- _TASK DESCRIPTION_
Among the entries below, extract exactly the lines that run from the one with "This screenshot has width=1094, height=655." through the one with "The image size is (1918, 476).", both ends included.
[RECORDS SHOWN Boundary: Start]
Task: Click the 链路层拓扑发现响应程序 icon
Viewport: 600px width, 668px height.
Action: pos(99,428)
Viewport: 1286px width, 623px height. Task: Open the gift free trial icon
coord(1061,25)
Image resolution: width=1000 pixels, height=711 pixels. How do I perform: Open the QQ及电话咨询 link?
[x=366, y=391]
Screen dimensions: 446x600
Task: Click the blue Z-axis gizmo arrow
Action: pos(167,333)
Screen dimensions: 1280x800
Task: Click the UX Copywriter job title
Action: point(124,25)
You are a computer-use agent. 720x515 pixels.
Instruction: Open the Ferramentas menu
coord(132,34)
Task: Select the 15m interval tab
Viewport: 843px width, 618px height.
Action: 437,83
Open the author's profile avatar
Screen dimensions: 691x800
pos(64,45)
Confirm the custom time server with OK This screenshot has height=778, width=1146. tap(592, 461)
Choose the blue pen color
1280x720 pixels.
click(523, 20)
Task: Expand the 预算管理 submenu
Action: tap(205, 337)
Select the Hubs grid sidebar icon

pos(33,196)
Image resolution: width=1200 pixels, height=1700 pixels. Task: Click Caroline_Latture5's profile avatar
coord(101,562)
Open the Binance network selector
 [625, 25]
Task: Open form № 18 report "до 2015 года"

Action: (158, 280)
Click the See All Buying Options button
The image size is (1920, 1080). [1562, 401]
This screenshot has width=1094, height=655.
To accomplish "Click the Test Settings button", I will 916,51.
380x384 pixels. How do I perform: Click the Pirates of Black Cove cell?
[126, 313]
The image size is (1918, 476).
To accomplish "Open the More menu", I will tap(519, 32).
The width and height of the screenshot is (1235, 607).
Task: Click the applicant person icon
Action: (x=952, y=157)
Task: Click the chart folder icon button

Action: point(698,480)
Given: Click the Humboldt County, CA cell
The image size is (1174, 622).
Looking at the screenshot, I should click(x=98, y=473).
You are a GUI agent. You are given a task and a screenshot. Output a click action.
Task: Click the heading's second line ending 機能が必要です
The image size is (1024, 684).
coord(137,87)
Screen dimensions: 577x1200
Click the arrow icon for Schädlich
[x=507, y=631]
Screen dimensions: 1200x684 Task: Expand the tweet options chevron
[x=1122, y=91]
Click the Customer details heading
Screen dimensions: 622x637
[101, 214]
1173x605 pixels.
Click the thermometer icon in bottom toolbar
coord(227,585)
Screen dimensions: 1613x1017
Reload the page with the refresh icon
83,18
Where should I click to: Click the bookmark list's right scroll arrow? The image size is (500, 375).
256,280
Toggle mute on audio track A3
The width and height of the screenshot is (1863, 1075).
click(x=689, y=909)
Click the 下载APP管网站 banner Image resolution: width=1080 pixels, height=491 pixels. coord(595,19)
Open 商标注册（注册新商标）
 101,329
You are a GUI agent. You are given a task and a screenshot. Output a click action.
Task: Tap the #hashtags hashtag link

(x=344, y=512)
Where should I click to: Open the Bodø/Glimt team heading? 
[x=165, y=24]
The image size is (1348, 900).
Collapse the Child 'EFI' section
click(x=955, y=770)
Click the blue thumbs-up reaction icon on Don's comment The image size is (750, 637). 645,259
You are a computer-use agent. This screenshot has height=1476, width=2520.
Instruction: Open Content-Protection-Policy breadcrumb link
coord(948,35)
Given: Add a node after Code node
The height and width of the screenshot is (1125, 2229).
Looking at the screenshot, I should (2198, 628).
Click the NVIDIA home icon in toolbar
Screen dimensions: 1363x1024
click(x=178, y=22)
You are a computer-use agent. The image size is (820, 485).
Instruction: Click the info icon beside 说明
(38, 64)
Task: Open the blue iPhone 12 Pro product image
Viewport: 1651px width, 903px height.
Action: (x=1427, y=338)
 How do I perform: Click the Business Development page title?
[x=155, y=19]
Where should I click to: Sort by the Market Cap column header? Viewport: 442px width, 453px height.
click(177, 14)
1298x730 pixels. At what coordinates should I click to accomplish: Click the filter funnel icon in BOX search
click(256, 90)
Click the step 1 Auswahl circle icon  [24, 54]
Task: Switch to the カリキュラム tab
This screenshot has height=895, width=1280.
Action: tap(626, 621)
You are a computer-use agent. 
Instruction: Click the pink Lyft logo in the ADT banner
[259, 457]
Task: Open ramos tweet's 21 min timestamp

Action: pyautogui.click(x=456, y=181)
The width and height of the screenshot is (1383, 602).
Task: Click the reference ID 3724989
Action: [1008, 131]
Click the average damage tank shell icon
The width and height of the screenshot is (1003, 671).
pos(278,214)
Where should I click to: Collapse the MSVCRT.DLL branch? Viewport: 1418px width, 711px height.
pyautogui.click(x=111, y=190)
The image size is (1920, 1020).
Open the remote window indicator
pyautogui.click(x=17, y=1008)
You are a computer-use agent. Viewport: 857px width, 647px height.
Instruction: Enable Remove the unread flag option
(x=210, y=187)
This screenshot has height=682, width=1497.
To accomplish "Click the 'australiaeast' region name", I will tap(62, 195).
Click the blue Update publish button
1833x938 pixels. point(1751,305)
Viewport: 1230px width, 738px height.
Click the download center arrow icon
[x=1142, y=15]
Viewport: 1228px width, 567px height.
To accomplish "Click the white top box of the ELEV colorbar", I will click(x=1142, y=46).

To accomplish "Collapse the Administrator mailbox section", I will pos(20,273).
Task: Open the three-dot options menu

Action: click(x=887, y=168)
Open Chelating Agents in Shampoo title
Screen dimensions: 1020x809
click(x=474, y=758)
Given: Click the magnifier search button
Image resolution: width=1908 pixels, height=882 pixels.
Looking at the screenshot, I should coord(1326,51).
[RECORDS SHOWN Boundary: End]
- _REPLY_
This screenshot has width=1094, height=655.
To accomplish "Click the Test Settings button", I will 916,51.
380x384 pixels. How do I perform: Click the Pirates of Black Cove cell?
[126, 313]
The image size is (1918, 476).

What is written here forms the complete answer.